Oncoming traffic was thin, so Cal executed a swift U-turn, then sped back to where the van had turned off. He rolled onto the gravel shoulder and came to a stop. The van slipped into a spot between some other cars. The driver got out and went into a business directly in front of where he’d parked.

Cal turned in.

He drove down slowly between the two buildings, slowly enough that he could read the sign in the window of the place the driver had gone into without actually hitting the brakes.

SUPERFAST PRINTING, it said. Orders large and small. Business cards, letterhead, envelopes. Some work, the window sign promised, could be done while one waited.

Was the driver a customer, or an employee?

Cal parked the car and walked back to the storefront, but when he tried the door, it was locked.

He made a visor of his hand and peered through the glass door. A counter separated the waiting area from where the work was done. Cal could see several high-end, oversized copying machines, several desks with computers, and stacks of packages wrapped in plain brown paper. The place went back a long way, maybe sixty feet, and there was what looked like a garage door on the back wall.

Near that door, the man Cal had seen give money to Dwayne was moving some packages. He looked up, saw Cal, and waved him away. Shouted something that sounded like “Closed!”

So Cal knocked.

The man shook his head, stopped what he was doing, and walked all the way to the front. He unlocked the door and opened it a foot.

“We’re closed,” he said.

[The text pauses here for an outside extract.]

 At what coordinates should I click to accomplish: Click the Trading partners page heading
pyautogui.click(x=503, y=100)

He was wearing a small name tag that read HARRY.

“Sorry,” Cal said. “I just saw you go in, so I thought you were open.”

“It’s Saturday of a holiday weekend,” Harry said. “So we’re closed.”

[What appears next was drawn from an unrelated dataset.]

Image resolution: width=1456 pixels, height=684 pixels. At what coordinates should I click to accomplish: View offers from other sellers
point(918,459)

“But you’re working,” Cal said amiably. “Listen, have you got, like, ten seconds to help me out? My company’s moving to a new location soon, so we’re going to need all new cards, letterhead, invoices, the whole nine yards. I was wondering what something like that would run me.”

Harry seemed to be weighing whether it would be easier to just help Cal out or close the door in his face.

“Fine,” he said, opening the door wider. “Ten seconds.”

Harry took a position behind the chest-high counter as Cal approached and rested his elbows on it.

“Did you get your earlier stationery with us?” Harry asked. “If so, it should all be in the computer. We just change the address and print it all out. It saves you a little, because we don’t have to do any designing for you, but most of the cost is in the actual printing.”

“No, it wasn’t done here.”

“Well, like I said, it doesn’t make that much difference anyway,” Harry told him. “How much you need? Five hundred of everything? A thousand? Two thousand? Gets a bit cheaper as the numbers go up. And then, maybe you need more invoices than business cards, or letterhead. We can accommodate what you need.”

“Five hundred of everything would be what? Invoices, letterhead, envelopes, business cards.”

Harry did some scribbling on a notepad. “You’re looking at around four fifty.”

“How long’s it take? I could wait for it.”

Harry shook his head. “Not for an order like that. You’re looking at about a week or-”

Two loud metallic bangs echoed out from the back. Someone had pounded on the metal garage door.

“What’s that?” Cal asked. “Just about gave me a heart attack.”

“Delivery,” he said.

“Everybody’s working on Saturday,” Cal remarked.

“Why don’t you come back on Tuesday? We open at nine.”

Another bang on the door, louder this time.

“Hang on,” Harry said, and bolted for the back of the shop. He punched a big red button on the wall and the garage door began to rise.

There was a pickup truck backed up to the door. Cal recognized it immediately as his brother-in-law’s.

As Cal turned to look out the front window, he heard the truck pull in, the garage door slide back down. Then hurried footsteps as Harry returned to the counter.

“Sorry, mister, but you really need to come back on-”

“That’s fine, no problem. I’ll do that,” Cal said, turning long enough to offer up a smile of thanks. He headed for the door.

• • •

Cal made the decision not to follow Dwayne at this point. From the industrial park he went back to his hotel, packed up his things, and checked out. By the time he got back to Dwayne and Celeste’s house, Dwayne’s pickup was there, backed up tight to the garage. Crystal was at the living room window, looking out.